United States Computer Emergency Readiness Team (US-CERT)は7月8日(米国時間)、「Citrix Releases Security Updates|CISA」において、Citrix製のネットワーク製品に複数の脆弱性が発見されており、セキュリティアップデートがリリースされていることを伝えた。対象の脆弱性を悪用されると、攻撃者によってシステムへの侵入やサービス拒否攻撃などが行われる危険性がある。

脆弱性に関する情報は次のページにまとまっている。

Citrix Application Delivery Controller, Citrix Gateway, and Citrix SD-WAN WANOP appliance Security Update

Citrix provides context on Security Bulletin CTX276688 | Citrix Blogs

影響を受ける製品は下記の通り。

Citrix ADC(旧NetScaler ADC)

Citrix Gateway(旧NetScaler Gateway)

Citrix SD-WAN WANOPアプライアンスのモデル4000、4100、5000、5100

今回の報告に含まれる脆弱性は多岐にわたる。どの製品にどのような脆弱性が存在するのかについては、上記のリンク先の情報を参照いただきたい。

Citrixによれば、すでにサポートされているすべての製品およびバージョンにおいて、修正ビルドがリリースされているとのこと。
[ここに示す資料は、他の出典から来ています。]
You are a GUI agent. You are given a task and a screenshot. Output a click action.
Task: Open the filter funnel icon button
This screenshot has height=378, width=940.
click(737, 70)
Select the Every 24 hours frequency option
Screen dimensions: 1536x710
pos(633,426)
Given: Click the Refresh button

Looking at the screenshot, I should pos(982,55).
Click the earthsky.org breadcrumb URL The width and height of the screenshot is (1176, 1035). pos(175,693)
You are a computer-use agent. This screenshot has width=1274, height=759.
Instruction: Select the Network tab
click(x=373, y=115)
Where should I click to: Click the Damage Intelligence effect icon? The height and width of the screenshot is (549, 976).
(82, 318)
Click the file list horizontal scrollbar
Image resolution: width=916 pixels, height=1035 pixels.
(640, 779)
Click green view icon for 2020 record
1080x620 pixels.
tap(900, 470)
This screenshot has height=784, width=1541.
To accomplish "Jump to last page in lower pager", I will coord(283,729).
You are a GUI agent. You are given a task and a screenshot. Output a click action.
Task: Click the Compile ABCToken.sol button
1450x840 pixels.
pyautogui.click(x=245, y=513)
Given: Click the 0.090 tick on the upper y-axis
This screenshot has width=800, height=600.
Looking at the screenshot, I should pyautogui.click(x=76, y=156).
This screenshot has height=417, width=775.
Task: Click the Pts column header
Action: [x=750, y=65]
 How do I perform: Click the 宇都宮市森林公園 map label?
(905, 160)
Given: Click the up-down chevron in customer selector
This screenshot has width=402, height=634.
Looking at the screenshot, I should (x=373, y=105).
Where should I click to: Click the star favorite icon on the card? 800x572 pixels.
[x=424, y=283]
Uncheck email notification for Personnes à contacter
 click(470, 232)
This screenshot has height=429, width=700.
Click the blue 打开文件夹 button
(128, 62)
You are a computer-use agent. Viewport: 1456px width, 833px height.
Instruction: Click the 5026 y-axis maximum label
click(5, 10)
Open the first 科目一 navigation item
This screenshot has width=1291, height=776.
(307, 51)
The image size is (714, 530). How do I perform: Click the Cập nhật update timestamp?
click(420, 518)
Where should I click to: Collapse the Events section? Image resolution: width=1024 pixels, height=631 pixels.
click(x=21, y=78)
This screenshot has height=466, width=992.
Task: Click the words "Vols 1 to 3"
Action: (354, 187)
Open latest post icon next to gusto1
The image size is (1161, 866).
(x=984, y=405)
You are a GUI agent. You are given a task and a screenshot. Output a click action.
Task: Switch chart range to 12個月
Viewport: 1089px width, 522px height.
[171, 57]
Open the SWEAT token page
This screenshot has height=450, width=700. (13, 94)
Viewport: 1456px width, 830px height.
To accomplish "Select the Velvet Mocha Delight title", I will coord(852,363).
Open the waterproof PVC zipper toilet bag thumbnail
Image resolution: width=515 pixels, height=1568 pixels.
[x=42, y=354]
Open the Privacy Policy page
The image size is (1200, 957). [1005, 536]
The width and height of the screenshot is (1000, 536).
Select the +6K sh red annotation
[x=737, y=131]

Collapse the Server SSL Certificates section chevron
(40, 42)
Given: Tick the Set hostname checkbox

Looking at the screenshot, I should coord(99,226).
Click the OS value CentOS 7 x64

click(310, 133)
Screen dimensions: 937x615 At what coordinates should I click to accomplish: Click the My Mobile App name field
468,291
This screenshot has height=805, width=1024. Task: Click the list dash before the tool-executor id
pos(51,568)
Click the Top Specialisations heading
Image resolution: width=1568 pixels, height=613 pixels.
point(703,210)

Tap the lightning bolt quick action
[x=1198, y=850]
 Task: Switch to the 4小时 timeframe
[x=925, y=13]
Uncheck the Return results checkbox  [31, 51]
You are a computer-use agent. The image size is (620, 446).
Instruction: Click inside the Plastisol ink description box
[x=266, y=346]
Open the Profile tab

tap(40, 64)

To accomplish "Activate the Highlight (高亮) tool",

修正済みのバージョンは以下の通り。

Citrix ADC and Citrix Gateway 13.0-58.30以上

Citrix ADC and NetScaler Gateway 12.1-57.18および12.1以上

Citrix ADC and NetScaler Gateway 12.0-63.21および12.0以上

Citrix ADC and NetScaler Gateway 11.1-64.14および11.1以上

NetScaler ADC and NetScaler Gateway 10.5-70.18および10.5以上

Citrix SD-WAN WANOP 11.1.1a以上

Citrix SD-WAN WANOP 11.0.3dおよび11.0以上

Citrix SD-WAN WANOP 10.2.7および10.2以上

Citrix Gateway Plug-in for Linux 1.0.0.137以上

Cybersecurity and Infrastructure Security Agency (CISA)は、ユーザーおよび管理者に対し、上記のセキュリティ情報を確認した上で、できるだけ早く必要なアップデートを適用することを推奨している。